How do we know that curve_plot is usable?
0 70861.0
1 74792.0
2 80480.0
3 86956.0
7 114319.0
...
123 1697289.0
124 1699751.0
125 1699915.0
126 1709333.0
127 1709761.0
Name: people_vaccinated, Length: 124, dtype: float64
The curve_plot function was tested by using Alabama's total vaccinated population as input variables. After using the scatter() method of pyplot and printing out the series, it can be confirmed that the curve_plot function works.
Does the data fit a linear regression model?
Two functions, curve_model and fit_data, were created. The latter was created to take in a Pandas series like the one created in curve_plot and return beta values based upon guesses it makes based upon the input data set. It uses a lambda function to create a function based upon the calculated betas, and the calculated betas are returned. For proof of functionality, code was dedicated to plotting graphing the function was included, but for efficiency purposes, it was commented out after functionality was proved in debugging.
How does this data correlate over each state?
In order to build a dataset based upon data from each state, a dictionary was created with columns to store values for the long-term maximum vaccinated population, the rate of vaccination for each day, and the time of maximum increase, as was the case when the fit_data function was tested with Alabama's data. Then, the state name column of stateName is iterated over the 'people_vaccinated_per_hundred' column of the usVacc DataFrame in order to store the beta values of each state in the dictionary just created.

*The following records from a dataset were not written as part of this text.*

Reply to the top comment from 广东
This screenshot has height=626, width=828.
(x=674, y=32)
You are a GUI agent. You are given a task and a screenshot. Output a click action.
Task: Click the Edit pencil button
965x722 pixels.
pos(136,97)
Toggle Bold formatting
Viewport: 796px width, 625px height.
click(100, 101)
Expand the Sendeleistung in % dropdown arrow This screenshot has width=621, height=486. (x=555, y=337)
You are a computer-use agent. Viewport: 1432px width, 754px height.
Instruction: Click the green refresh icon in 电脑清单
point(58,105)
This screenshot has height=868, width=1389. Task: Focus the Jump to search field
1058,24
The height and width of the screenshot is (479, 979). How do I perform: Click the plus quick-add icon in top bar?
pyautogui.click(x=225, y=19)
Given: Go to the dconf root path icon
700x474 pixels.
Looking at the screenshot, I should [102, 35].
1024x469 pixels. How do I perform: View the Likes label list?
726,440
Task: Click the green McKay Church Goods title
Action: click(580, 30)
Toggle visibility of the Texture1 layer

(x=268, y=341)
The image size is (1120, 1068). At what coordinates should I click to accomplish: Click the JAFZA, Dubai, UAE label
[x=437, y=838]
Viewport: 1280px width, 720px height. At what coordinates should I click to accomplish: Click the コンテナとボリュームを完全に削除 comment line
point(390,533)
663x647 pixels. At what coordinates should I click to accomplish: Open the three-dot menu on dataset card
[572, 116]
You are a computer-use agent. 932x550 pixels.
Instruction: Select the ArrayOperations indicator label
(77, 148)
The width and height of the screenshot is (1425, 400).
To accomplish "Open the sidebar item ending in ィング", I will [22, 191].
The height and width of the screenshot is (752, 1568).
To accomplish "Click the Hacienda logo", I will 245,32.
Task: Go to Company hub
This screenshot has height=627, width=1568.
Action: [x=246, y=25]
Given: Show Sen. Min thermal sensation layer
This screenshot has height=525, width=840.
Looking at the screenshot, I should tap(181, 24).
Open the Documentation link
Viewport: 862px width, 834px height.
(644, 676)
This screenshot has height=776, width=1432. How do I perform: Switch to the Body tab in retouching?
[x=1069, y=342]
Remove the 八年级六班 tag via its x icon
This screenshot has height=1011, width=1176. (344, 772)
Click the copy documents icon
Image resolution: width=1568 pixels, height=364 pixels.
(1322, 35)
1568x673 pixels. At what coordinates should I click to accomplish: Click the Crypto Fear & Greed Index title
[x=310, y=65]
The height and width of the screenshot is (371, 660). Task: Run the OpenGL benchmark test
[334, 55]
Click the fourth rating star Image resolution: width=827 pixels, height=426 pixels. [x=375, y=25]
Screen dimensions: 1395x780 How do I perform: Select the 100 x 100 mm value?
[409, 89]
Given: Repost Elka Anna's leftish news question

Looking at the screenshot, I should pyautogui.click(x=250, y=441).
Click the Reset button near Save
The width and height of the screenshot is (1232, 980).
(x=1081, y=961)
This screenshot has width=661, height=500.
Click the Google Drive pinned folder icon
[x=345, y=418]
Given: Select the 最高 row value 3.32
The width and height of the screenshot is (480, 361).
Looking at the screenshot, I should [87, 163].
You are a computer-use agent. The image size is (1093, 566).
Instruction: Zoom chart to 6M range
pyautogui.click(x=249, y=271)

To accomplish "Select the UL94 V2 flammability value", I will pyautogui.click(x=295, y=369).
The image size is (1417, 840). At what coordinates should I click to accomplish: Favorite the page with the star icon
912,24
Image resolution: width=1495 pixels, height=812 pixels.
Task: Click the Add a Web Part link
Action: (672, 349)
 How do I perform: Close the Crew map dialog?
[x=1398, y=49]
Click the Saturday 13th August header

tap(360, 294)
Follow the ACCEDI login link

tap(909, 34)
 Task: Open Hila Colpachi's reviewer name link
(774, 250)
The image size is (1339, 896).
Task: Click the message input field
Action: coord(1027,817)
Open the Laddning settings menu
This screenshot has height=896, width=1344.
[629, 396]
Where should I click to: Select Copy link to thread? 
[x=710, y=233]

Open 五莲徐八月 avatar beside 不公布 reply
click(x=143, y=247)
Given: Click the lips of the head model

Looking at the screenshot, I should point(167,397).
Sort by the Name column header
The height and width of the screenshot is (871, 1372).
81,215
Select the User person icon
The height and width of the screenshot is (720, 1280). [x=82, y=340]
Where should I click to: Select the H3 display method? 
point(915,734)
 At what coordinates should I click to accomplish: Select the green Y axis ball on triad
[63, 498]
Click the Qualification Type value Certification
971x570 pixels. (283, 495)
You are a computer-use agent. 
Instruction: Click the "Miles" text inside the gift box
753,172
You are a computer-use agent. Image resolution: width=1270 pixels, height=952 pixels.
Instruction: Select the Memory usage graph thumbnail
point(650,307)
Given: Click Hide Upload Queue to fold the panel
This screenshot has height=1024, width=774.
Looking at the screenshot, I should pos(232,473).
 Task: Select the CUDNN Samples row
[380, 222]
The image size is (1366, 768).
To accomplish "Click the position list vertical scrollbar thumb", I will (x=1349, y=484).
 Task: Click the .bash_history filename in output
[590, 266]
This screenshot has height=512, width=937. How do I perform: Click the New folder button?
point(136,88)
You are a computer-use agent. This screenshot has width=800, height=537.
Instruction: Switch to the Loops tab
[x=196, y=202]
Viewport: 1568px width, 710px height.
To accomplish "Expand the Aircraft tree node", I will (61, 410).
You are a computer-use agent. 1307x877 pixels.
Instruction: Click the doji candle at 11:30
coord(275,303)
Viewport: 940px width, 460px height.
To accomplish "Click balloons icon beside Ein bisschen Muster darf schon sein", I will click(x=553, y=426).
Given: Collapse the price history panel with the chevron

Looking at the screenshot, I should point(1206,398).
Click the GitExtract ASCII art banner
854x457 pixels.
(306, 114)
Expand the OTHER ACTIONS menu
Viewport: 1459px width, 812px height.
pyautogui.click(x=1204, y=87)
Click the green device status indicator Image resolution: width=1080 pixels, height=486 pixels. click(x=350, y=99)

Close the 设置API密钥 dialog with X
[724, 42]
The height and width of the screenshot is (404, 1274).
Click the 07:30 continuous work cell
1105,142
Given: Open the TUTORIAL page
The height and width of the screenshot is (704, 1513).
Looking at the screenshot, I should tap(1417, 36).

What correlations exist within the data?
After the dictionary is created based upon each state's beta values, a DataFrame is created based upon the dictionary, and the DataFrame is merged with the numeric values from each of the three previously created DataFrames, being the voting statistics from electionData and the beta values previously input. Lastly, a correlation heat map is created using the heatmap function from the Seaborn library and the heat map is plotted for analysis.
Are there any significant findings?
0.05 0.038019344333197404 True
Based upon the data from the correlation heat map, a hypothesis test was constructed with a two-population sample to determine whether or not the difference in vaccination rates based upon political affiliation was statistically significant. Using a stored 5% confidence interval, the null hypothesis could be rejected as the calculated p-value was less than the confidence interval.